Oude Testament

Nieuwe Testament

Spreuken 28:9-26 Het Boek (HTB)

9. Wie weigert naar de wet te luisteren, moet weten dat God zijn gebed verafschuwt.

10. Wie oprechten ompraat en op het verkeerde pad brengt, stort zelf in de kuil die hij voor hen groef. Wie God volgen, zullen echter gelukkig worden.

11. Een rijk man doet wat hem goeddunkt, maar de arme die verstandiger is dan hij, kijkt dwars door zijn rijkdom en weelde heen.

12. Wanneer het de rechtvaardigen goed gaat, gaat het het hele land goed, maar bij de opkomst van de goddelozen verbergen de mensen zich uit angst.

13. Wie niet voor zijn zonden uitkomt, kent geen voorspoed, maar wie ze belijdt en zijn leven betert, kan rekenen op liefde en genade.

14. Gelukkig is hij die ontzag heeft voor de Here, maar wie opstandig blijft, wordt in het verderf gestort.

15. Een goddeloze leider van een arm volk gaat tekeer als een brullende leeuw en een grommende beer.

16. Een onverstandige koning bezorgt zijn onderdanen veel onderdrukking, maar wie niet alles opoffert aan geldelijk gewin, wordt oud.

17. Wie een moord op zijn geweten heeft, zal tot zijn dood toe vluchten. Laat niemand hem daarvan weerhouden!

18. Wie oprecht leeft, wordt gered, maar wie van twee walletjes wil eten, zal ten val komen.

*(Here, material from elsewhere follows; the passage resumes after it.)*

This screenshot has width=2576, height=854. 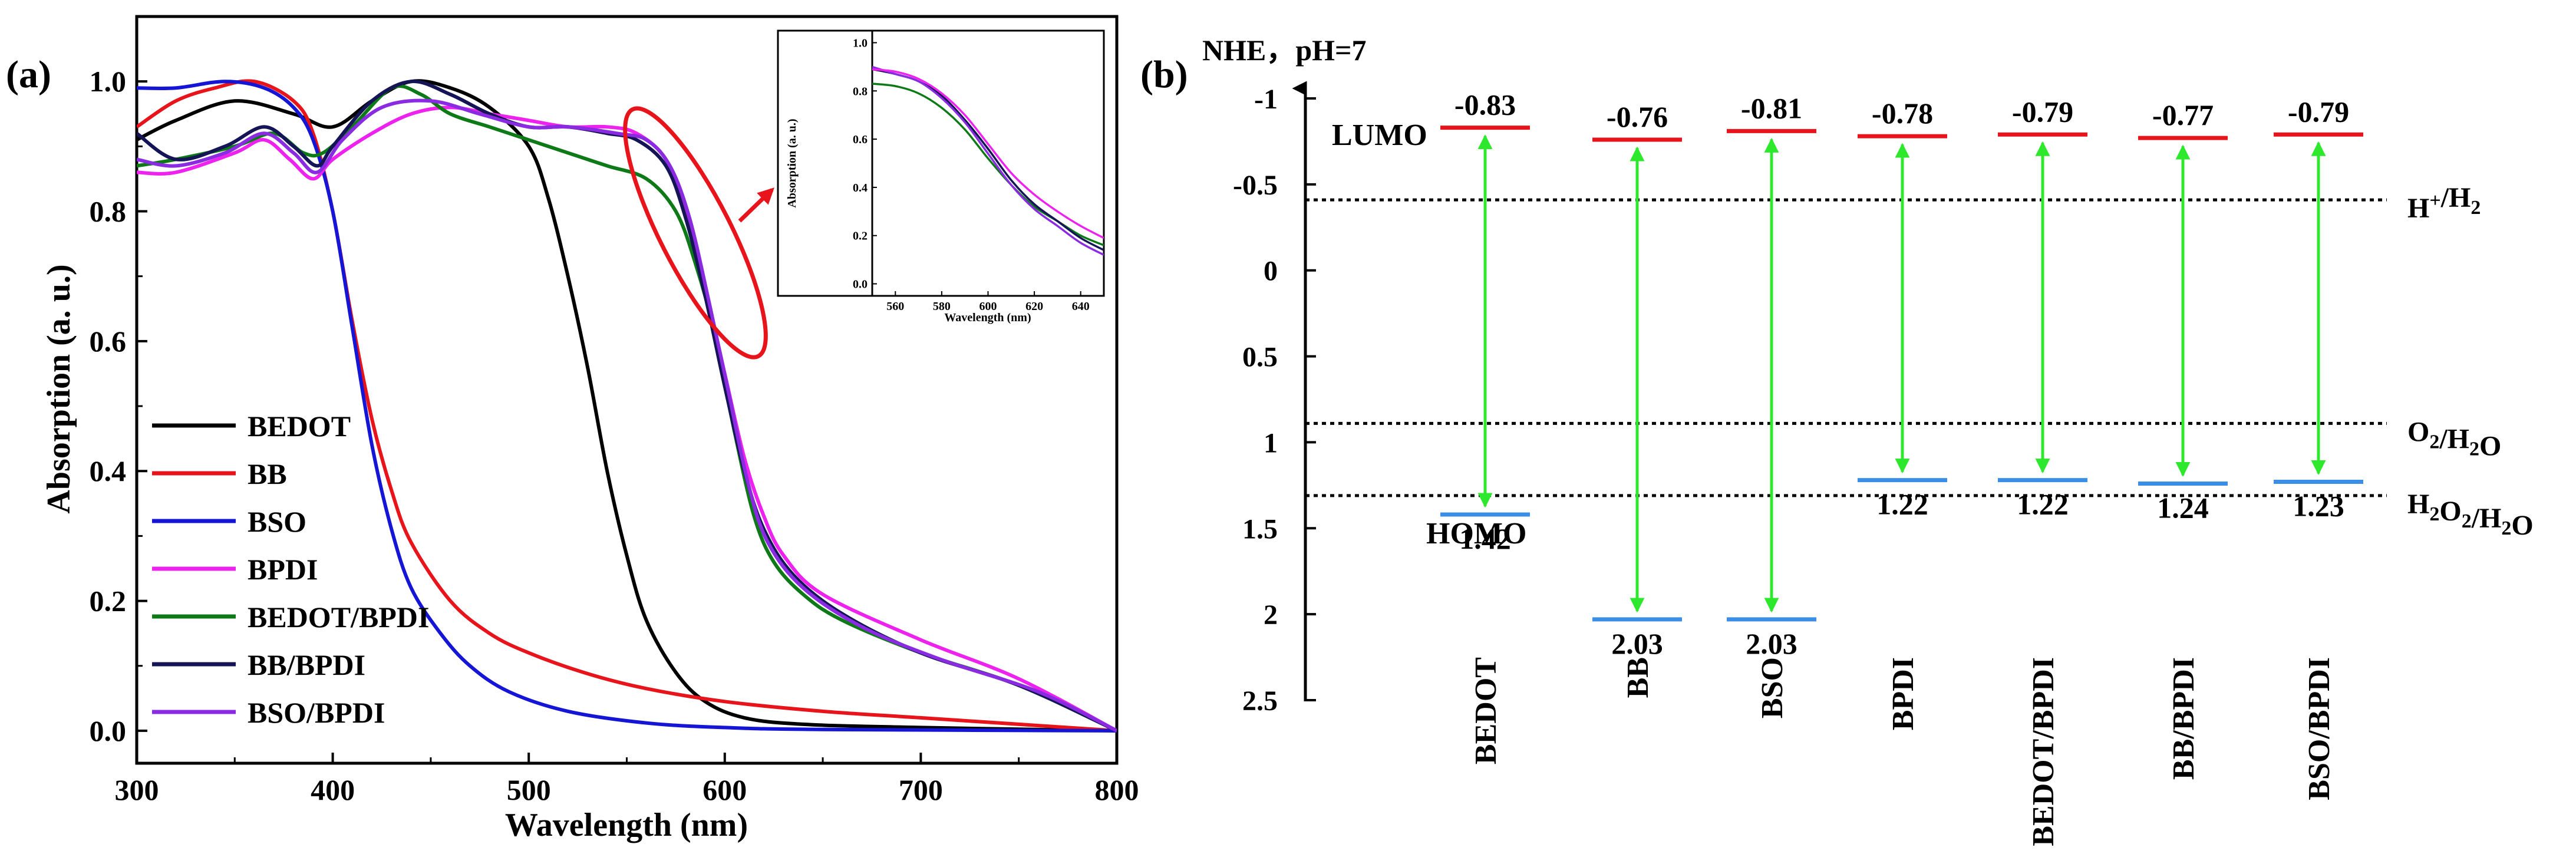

19. Wie zijn land bebouwt, krijgt genoeg te eten, maar wie met leeglopers optrekt, staat armoede te wachten.

20. Wie betrouwbaar is, zal volop worden gezegend, maar wie ten koste van alles rijk wil worden, zal zijn straf niet ontlopen.

21. Partijdig zijn is niet goed, maar al voor een stuk brood is men ertoe bereid.

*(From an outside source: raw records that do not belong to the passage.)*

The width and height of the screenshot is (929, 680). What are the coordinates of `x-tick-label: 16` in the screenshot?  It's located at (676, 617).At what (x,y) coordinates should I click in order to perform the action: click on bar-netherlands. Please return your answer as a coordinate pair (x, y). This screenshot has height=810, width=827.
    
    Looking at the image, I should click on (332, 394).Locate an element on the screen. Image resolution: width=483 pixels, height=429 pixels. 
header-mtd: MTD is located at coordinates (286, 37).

22. Wie nietsontziend rijkdom najaagt, wordt een gierig en kwaadaardig mens. Hij weet het nog niet, maar armoede staat hem te wachten.

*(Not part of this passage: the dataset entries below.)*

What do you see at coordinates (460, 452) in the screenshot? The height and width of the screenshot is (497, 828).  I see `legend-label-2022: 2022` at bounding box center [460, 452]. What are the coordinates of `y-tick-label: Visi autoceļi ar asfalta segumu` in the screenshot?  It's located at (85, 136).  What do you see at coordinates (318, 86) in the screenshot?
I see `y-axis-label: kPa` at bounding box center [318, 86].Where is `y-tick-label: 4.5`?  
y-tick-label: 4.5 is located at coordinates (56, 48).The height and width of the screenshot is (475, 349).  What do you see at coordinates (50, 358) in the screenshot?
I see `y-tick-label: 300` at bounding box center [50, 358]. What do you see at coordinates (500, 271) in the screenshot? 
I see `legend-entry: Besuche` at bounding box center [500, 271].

23. Wie wordt berispt, zal merken dat hem dat goed doet en dat het beter is dan wanneer hij naar de mond wordt gepraat.

24. Wie zijn ouders berooft en zegt: ‘Daar is niets verkeerds aan,’ is slecht en staat gelijk aan een misdadiger.

25. Een onbescheiden mens is een aanstichter van ruzie, maar wie op de Here vertrouwt, gaat het goed.

26. Wie op eigen oordeel vertrouwt, is een dwaas, maar wie op Gods wijsheid bouwt, ontkomt aan de straf.